* The input:
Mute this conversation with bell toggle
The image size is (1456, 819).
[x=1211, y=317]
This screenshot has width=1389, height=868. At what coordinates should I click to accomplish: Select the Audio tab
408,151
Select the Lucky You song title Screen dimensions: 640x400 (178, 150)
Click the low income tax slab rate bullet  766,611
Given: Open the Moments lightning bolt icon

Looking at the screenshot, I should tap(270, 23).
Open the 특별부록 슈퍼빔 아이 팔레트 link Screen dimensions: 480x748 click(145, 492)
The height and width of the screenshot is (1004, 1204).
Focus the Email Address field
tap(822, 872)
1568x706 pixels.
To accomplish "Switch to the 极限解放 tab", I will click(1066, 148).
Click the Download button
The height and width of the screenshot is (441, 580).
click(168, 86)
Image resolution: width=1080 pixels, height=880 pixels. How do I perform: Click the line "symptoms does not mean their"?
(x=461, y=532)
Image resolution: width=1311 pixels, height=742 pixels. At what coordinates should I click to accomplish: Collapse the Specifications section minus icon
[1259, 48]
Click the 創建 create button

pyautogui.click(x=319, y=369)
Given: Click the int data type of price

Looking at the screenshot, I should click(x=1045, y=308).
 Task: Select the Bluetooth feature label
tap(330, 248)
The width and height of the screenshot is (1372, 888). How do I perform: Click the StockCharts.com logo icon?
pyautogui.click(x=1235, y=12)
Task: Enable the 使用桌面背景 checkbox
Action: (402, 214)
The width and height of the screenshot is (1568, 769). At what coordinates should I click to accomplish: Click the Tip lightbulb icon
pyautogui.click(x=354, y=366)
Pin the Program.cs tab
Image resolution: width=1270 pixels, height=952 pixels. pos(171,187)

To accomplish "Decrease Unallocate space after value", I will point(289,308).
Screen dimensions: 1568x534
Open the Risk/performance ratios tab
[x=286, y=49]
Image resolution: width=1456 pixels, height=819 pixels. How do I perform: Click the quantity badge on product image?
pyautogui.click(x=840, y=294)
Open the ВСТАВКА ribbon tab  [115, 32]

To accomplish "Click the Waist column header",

* Written instruction: Rewrite the material above as a JSON array of strings, one string for each line, with blank lines omitted.

* Response to this exercise:
[
  "Mute this conversation with bell toggle",
  "The image size is (1456, 819).",
  "[x=1211, y=317]",
  "This screenshot has width=1389, height=868. At what coordinates should I click to accomplish: Select the Audio tab",
  "408,151",
  "Select the Lucky You song title Screen dimensions: 640x400 (178, 150)",
  "Click the low income tax slab rate bullet  766,611",
  "Given: Open the Moments lightning bolt icon",
  "Looking at the screenshot, I should tap(270, 23).",
  "Open the 특별부록 슈퍼빔 아이 팔레트 link Screen dimensions: 480x748 click(145, 492)",
  "The height and width of the screenshot is (1004, 1204).",
  "Focus the Email Address field",
  "tap(822, 872)",
  "1568x706 pixels.",
  "To accomplish \"Switch to the 极限解放 tab\", I will click(1066, 148).",
  "Click the Download button",
  "The height and width of the screenshot is (441, 580).",
  "click(168, 86)",
  "Image resolution: width=1080 pixels, height=880 pixels. How do I perform: Click the line \"symptoms does not mean their\"?",
  "(x=461, y=532)",
  "Image resolution: width=1311 pixels, height=742 pixels. At what coordinates should I click to accomplish: Collapse the Specifications section minus icon",
  "[1259, 48]",
  "Click the 創建 create button",
  "pyautogui.click(x=319, y=369)",
  "Given: Click the int data type of price",
  "Looking at the screenshot, I should click(x=1045, y=308).",
  " Task: Select the Bluetooth feature label",
  "tap(330, 248)",
  "The width and height of the screenshot is (1372, 888). How do I perform: Click the StockCharts.com logo icon?",
  "pyautogui.click(x=1235, y=12)",
  "Task: Enable the 使用桌面背景 checkbox",
  "Action: (402, 214)",
  "The width and height of the screenshot is (1568, 769). At what coordinates should I click to accomplish: Click the Tip lightbulb icon",
  "pyautogui.click(x=354, y=366)",
  "Pin the Program.cs tab",
  "Image resolution: width=1270 pixels, height=952 pixels. pos(171,187)",
  "To accomplish \"Decrease Unallocate space after value\", I will point(289,308).",
  "Screen dimensions: 1568x534",
  "Open the Risk/performance ratios tab",
  "[x=286, y=49]",
  "Image resolution: width=1456 pixels, height=819 pixels. How do I perform: Click the quantity badge on product image?",
  "pyautogui.click(x=840, y=294)",
  "Open the ВСТАВКА ribbon tab  [115, 32]",
  "To accomplish \"Click the Waist column header\","
]